As well as many essays on girlhood and girls' media culture, and related work on rural girls, Driscoll teaches and researches more broadly in cultural theory, cultural studies, and youth studies, with specific attention to popular culture, modernist studies, rural studies, and cultural policy. Her work is also interesting for its innovative interdisciplinary method and a "relational" or "conjunctural" approach that Margaret Henderson compares to Michel Foucault's The Order of Things and Ben Highmore compares to Walter Benjamin's The Arcades Project. Driscoll herself stresses a debt to Foucault and Benjamin but also to feminist scholars like Angela McRobbie and to cultural studies scholars like Raymond Williams and Meaghan Morris. This interdisciplinary relational model for feminist cultural studies stretches across Driscoll's books on seemingly very different topics. Highmore argues that in her work on modernism and modernity, "the cultural becomes the way of getting a line on the conjunctural" and modernism is understood as "a deep condition of gendering affect" in analysis that "is profoundly, productively and constitutionally feminist in orientation". Regarding Driscoll's work on rural girlhood, Katherine Murphy notes that she "is able to put historians into conversation with cultural studies, girls studies, and rural studies scholars. Bringing these discussions together with her own ethnographic research, Driscoll demonstrates the ongoing resonance of powerful cultural (and gendered) ideas about the rural and the urban". Even Driscoll's less theoretical work, such as the book Teen Film (2011), features the kind of unexpected directions, for example into media regulation, that Highmore calls her "conjunctural and contextual enquiry".

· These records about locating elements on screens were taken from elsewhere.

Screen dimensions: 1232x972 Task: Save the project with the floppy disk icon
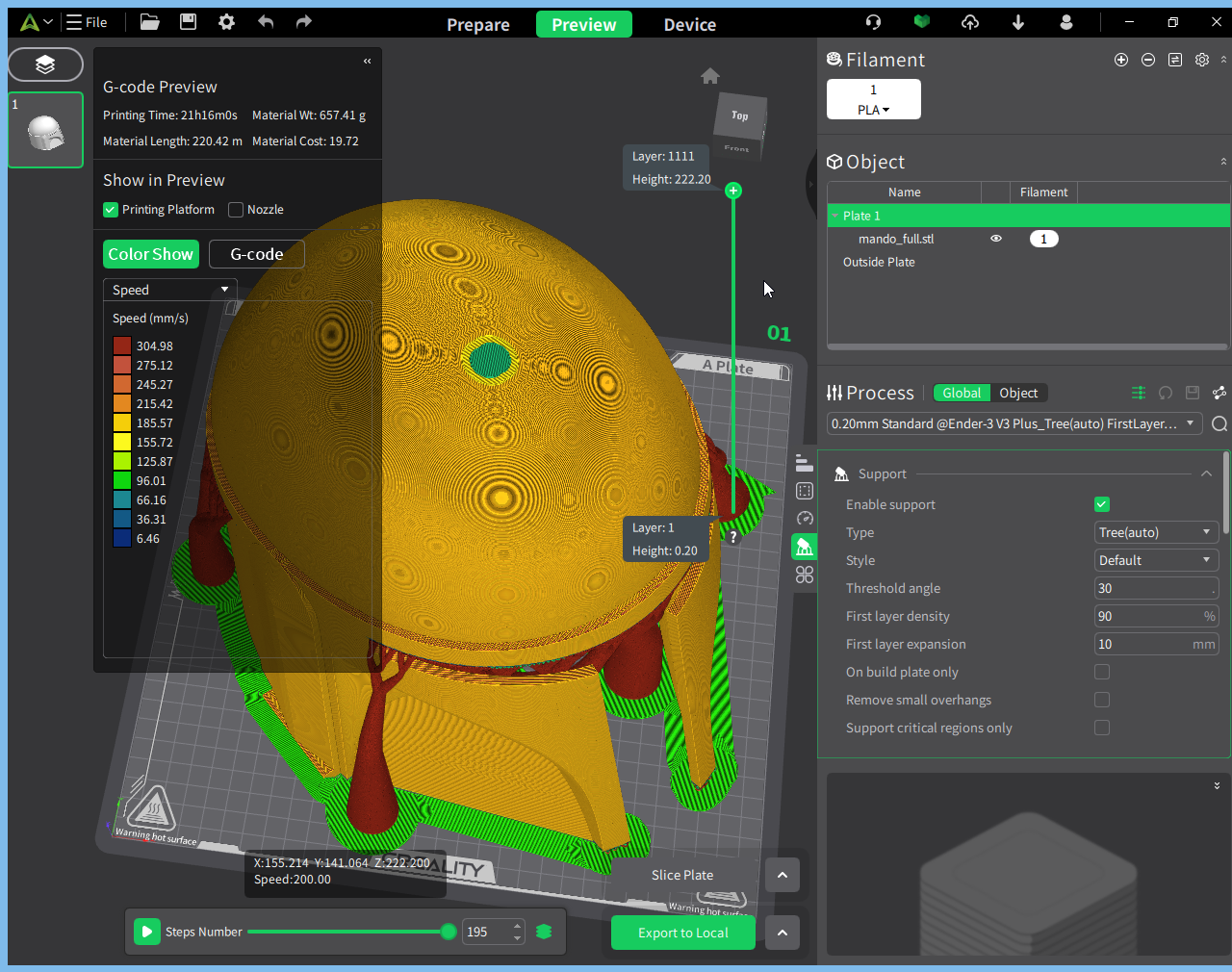click(188, 22)

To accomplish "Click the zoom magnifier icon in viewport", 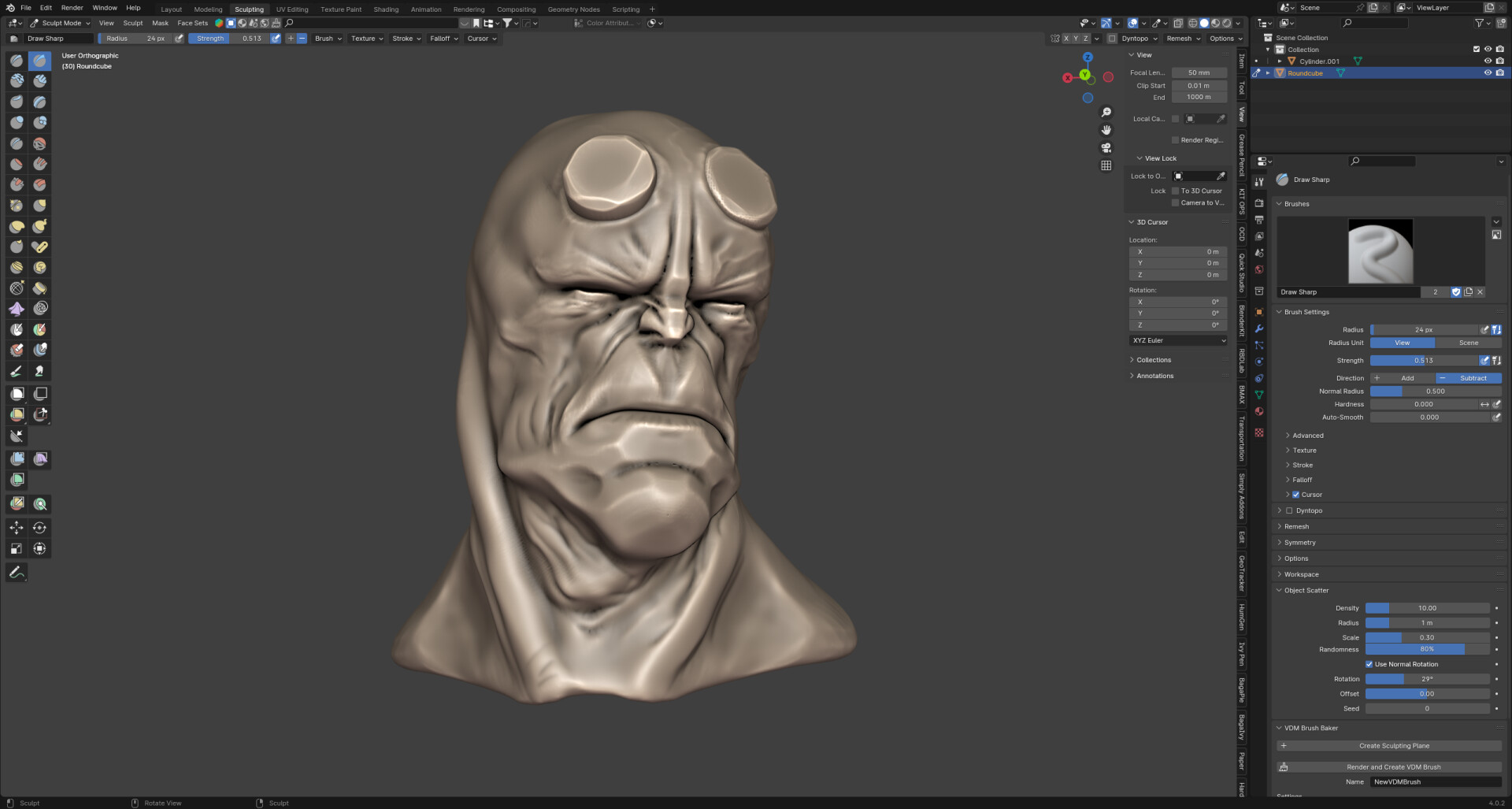I will pyautogui.click(x=1106, y=113).
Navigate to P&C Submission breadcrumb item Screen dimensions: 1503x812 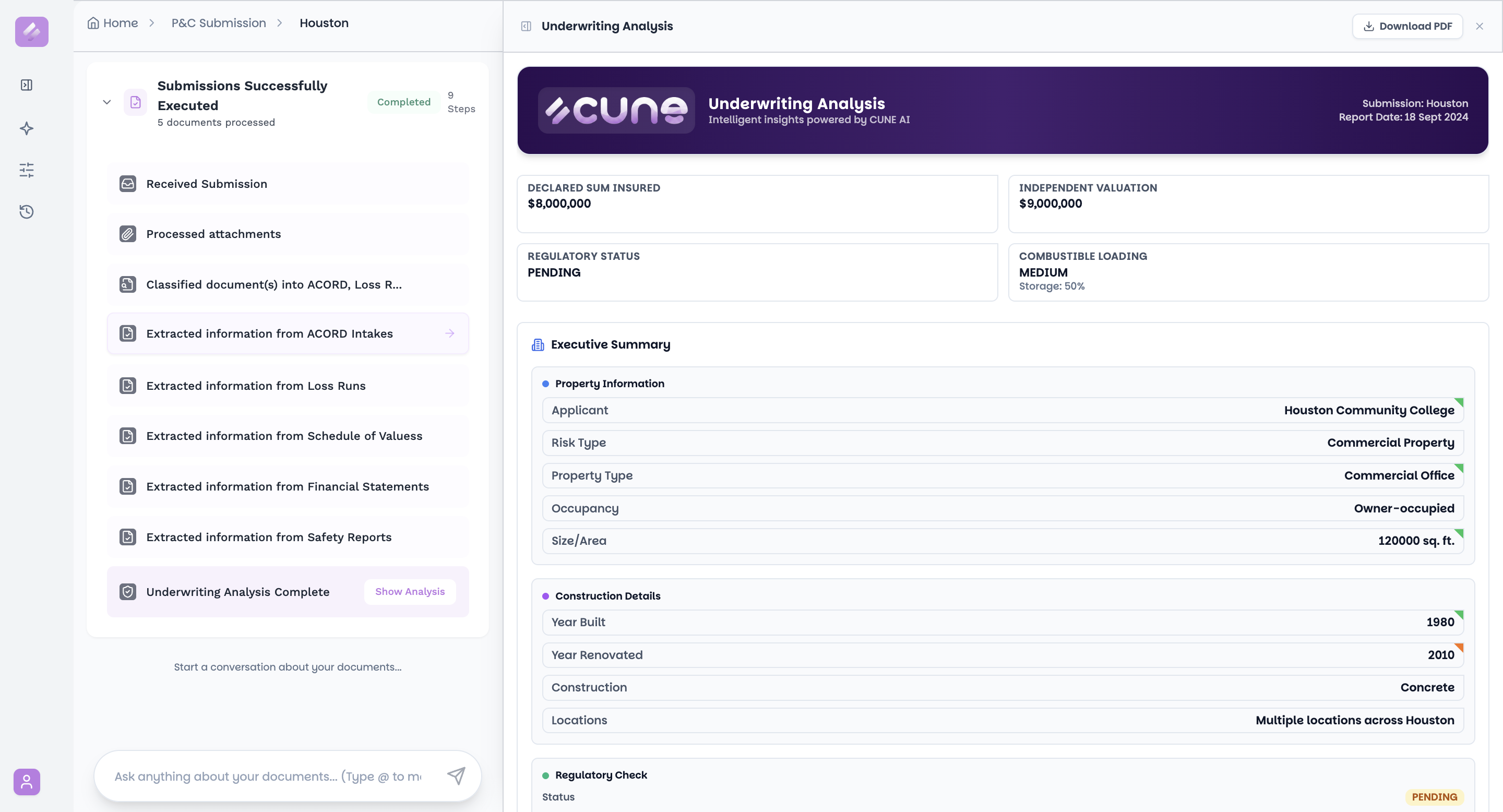click(x=218, y=22)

Her nationally and internationally funded research includes projects on ideas and images of girlhood, the history and experience of Australian country girlhood, cultural sustainability in rural communities, age-based media classification systems, and ideas about boys and boyhood, especially in Australia. She is currently leading a Sydney-based team of feminist researchers on boys studies, arguing for "an understanding of boys and boyhoods as objects in themselves for feminist analysis".

==Books==
- Girls: Feminine Adolescence in Popular Culture and Cultural Theory, New York: Columbia University Press, 2002.
- Modernist Cultural Studies. Gainesville: University Press of Florida, 2010.
- Teen Film: A Critical Introduction. Oxford: Berg, 2011.
- The Australian Country Girl: History, Image, Experience. Farnham: Ashgate, 2014. Reprinted Routledge, 2018.
- With Alexandra Heatwole, The Hunger Games: Spectacle, Risk and the Girl Action Hero. Oxon: Routledge, 2018.

===Edited collections===
- Gender, Media and Modernity in the Asia Pacific, edited Catherine Driscoll and Meaghan Morris. Oxon: Routledge, 2014.
- Cultural Pedagogies and Human Conduct, edited Megan Watkins, Greg Noble and Catherine Driscoll. Oxon: Routledge, 2015.
- Cultural Sustainability in Rural Communities: Rethinking Australian Country Towns, edited Catherine Driscoll, Kate Darian-Smith and David Nichols. Oxon: Routledge, 2017.
- Youth, Technology, Governance, Experience: Adults Understanding Young Lives, edited Liam Grealy, Catherine Driscoll and Anna Hickey-Moody. Oxon: Routledge, 2018.
- Feminist Imaginaries for Boys and Boyhoods, edited Catherine Driscoll, Liam Grealy, Timothy Nicholas Laurie and Shawna Tang. Australian Feminist Studies, 39(119-120), 2024.